Papa Francesco a Santa Marta è tornato a ricordare ai pastori l’importanza di dare il buon esempio.
Commentando il Vangelo di Marco dedicato a Gesù che insegnava “come uno che ha autorità”, il pontefice ha spiegato dell’incisività di quello che ha definito un “insegnamento nuovo”: la “novità” di Cristo è proprio il “dono dell’autorità” ricevuto dal Padre. Di fronte agli insegnamenti degli scribi, dei dottori della legge, che pure “dicevano la verità”, la gente “pensava a un’altra cosa”, perché quello che dicevano “non arrivava al cuore”: insegnavano “dalla cattedra e non si interessavano alla gente”. “L’insegnamento di Gesù provoca lo stupore, movimento al cuore”, perché ciò che “dà autorità” è proprio la vicinanza e Gesù “aveva autorità perché si avvicinava alla gente”, capendo problemi, dolori e peccati e tutto ciò è importantissimo e va sempre ricordato
Perché era vicino, capiva; ma, accoglieva, guariva e insegnava con vicinanza. Quello che a un pastore dà autorità o risveglia l’autorità che è data dal Padre, è la vicinanza: vicinanza a Dio nella preghiera – un pastore che non prega, un pastore che non cerca Dio ha perso parte – e la vicinanza alla gente. Il pastore staccato dalla gente non arriva alla gente con il messaggio. Vicinanza, questa doppia vicinanza. Questa è l’unzione del pastore che si commuove davanti al dono di Dio nella preghiera, e si può commuovere davanti ai peccati, al problema, alle malattie della gente: lascia commuovere il pastore.
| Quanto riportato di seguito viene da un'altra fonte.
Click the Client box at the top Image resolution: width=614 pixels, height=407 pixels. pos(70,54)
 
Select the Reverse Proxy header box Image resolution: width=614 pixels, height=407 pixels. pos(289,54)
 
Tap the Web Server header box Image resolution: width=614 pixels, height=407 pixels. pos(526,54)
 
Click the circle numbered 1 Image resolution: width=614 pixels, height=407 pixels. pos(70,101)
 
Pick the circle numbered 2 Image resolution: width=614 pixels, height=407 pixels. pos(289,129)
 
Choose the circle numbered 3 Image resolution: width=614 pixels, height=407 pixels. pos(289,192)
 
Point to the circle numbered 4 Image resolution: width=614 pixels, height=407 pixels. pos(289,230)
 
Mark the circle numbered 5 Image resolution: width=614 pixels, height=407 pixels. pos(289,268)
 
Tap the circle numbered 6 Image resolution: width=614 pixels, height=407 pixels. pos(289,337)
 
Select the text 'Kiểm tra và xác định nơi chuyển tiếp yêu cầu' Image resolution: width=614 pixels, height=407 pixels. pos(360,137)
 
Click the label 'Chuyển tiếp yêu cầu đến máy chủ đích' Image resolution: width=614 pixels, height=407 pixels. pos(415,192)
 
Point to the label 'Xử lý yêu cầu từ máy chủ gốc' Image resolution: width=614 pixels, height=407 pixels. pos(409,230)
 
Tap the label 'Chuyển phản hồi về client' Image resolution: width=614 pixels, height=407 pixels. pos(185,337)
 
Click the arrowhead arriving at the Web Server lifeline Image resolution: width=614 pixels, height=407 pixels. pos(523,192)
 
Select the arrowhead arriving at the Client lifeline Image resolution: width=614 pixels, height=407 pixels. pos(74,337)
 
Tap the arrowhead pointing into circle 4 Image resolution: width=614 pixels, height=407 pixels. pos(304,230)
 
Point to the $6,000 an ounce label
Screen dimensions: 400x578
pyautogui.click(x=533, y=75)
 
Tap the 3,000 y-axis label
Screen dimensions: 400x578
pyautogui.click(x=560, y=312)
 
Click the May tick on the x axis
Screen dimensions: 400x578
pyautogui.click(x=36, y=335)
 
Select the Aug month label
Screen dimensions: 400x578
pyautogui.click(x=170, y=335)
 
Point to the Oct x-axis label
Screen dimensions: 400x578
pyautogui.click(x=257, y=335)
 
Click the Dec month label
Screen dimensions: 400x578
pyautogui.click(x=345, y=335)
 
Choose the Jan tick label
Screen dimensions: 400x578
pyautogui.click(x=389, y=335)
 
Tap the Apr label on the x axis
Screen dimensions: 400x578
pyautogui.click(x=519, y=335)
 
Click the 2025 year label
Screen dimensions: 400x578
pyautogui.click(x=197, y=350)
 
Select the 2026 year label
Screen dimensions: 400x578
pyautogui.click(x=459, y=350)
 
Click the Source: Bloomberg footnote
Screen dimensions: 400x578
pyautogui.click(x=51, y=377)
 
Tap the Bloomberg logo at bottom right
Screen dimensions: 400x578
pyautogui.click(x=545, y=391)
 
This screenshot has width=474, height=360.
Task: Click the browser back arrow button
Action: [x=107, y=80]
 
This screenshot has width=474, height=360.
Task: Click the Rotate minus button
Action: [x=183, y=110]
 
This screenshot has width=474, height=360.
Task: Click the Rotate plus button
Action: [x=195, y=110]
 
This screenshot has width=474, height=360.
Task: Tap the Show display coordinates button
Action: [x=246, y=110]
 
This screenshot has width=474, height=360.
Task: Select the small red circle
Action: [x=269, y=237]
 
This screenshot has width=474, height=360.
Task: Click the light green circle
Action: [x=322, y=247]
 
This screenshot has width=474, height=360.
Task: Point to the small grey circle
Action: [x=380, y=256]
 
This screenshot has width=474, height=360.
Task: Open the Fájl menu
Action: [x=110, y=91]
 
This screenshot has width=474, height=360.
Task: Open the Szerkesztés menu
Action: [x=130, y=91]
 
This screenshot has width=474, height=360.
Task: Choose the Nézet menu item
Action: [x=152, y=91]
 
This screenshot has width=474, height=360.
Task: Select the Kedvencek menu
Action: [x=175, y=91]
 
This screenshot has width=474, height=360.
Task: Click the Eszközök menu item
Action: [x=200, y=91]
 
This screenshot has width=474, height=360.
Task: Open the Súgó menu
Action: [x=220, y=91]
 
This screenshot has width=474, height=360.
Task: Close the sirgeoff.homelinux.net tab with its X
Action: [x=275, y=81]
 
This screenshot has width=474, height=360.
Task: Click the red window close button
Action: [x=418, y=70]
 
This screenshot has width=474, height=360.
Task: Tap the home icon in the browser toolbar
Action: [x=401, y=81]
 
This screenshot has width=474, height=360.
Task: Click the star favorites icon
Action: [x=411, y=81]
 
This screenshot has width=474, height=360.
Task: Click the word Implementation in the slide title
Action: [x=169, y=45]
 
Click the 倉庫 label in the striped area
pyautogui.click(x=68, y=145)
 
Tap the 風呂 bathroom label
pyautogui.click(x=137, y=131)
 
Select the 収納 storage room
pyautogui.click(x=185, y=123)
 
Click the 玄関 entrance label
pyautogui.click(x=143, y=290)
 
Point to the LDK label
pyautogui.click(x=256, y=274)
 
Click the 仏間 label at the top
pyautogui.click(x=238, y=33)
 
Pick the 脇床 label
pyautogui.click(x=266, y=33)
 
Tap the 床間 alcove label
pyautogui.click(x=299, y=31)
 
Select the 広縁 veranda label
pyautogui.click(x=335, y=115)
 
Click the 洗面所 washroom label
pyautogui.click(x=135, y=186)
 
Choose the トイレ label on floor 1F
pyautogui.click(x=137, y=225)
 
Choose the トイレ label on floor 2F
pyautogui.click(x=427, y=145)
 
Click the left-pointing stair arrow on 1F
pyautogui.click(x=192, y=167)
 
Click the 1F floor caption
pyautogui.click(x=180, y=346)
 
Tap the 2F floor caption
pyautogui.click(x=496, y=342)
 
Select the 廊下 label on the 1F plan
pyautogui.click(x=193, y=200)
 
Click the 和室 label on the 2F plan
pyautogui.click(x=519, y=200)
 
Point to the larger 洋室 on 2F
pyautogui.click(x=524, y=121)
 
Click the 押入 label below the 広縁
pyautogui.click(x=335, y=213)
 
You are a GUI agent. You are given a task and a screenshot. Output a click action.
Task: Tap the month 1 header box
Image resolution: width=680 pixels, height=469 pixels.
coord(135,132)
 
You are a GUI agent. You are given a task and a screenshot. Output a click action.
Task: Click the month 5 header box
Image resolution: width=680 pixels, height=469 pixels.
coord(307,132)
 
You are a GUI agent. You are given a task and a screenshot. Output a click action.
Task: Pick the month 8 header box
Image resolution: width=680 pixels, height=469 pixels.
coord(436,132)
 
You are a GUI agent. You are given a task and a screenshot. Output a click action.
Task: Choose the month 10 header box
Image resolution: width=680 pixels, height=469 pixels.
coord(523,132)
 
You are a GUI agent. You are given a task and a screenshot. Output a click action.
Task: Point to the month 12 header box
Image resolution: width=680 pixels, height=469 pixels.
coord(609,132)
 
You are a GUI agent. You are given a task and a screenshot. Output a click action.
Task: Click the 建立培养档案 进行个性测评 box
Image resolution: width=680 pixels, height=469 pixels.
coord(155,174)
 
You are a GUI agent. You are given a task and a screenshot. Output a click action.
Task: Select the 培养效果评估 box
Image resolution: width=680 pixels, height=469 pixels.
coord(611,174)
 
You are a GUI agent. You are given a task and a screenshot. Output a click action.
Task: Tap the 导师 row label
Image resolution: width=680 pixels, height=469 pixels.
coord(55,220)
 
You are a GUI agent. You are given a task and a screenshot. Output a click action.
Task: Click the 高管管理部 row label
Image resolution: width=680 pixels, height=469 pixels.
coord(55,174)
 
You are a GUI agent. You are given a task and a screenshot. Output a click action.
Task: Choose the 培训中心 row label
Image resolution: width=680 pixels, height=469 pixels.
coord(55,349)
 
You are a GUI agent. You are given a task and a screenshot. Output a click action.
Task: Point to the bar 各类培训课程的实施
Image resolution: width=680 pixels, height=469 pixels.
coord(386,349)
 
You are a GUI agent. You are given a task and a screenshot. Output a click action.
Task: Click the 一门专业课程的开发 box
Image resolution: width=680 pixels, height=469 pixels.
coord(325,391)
Gli scribi avevano perso la “capacità” di commuoversi proprio perché “non erano vicini né alla gente né a Dio”. E quando si perde tale vicinanza il pastore finisce “nell’incoerenza di vita”.
Gesù è chiaro in questo: “Fate quello che dicono” – dicono la verità – “ma non quello che fanno”. La doppia vita. E’ brutto vedere pastori di doppia vita: è una ferita nella Chiesa. I pastori ammalati, che hanno perso l’autorità e vanno avanti in questa doppia vita. Ci sono tanti modi diportare avanti la doppia vita: ma è doppia … E Gesù è molto forte con loro. Non solo dice alla gente di ascoltarli ma non fare quello che fanno, ma a loro cosa dice? “Ma voi siete sepolcri imbiancati”: bellissimi nella dottrina, da fuori. Ma dentro, putredine. Questa è la fine del pastore che non ha vicinanza con Dio nella preghiera e con la gente nella compassione.
Il Vescovo di Roma ha poi tiproposto le figure di Anna, che prega il Signore di avere un figlio maschio, e del sacerdote, il “vecchio Eli”, che “era un debole, aveva perso la vicinanza, a Dio e alla gente”: aveva ritenuto Anna un’ubriaca. Ella invece stava pregando nel suo cuore, muovendo soltanto le labbra. Fu lei a spiegare ad Eli di essere “amareggiata” e che a parlare era stato “l’eccesso” del proprio “dolore” e della propria “angoscia”. E mentre lei parlava, Eli fu “capace di avvicinarsi a quel cuore”, fino a dirle di andare in pace: “il Dio di Israele ti conceda quello che gli hai chiesto”. Si rese conto, osserva il Papa, “di avere sbagliato” facendo uscire dal suo cuore “la benedizione e la profezia”, perché poi Anna partorì Samuele.
Io dirò ai pastori che hanno vissuto la vita staccati da Dio e dal popolo, dalla gente: “Ma, non perdere la speranza. Sempre c’è la possibilità. A questo è stato sufficiente guardare, avvicinarsi a una donna, ascoltarla e risvegliare l’autorità per benedire e profetizzare; quella profezia è stata fatta e il figlio alla donna è venuto”. L’autorità: l’autorità, dono di Dio. Solo viene da Lui. E Gesù la dà ai suoi. Autorità nel parlare, che viene dalla vicinanza con Dio e con la gente, sempre tutti e due insieme. Autorità che è coerenza, non doppia vita. E’ autorità, e se un pastore la perde almeno non perda la speranza, come Eli: sempre c’è tempo di avvicinarsi e risvegliare l’autorità e la profezia.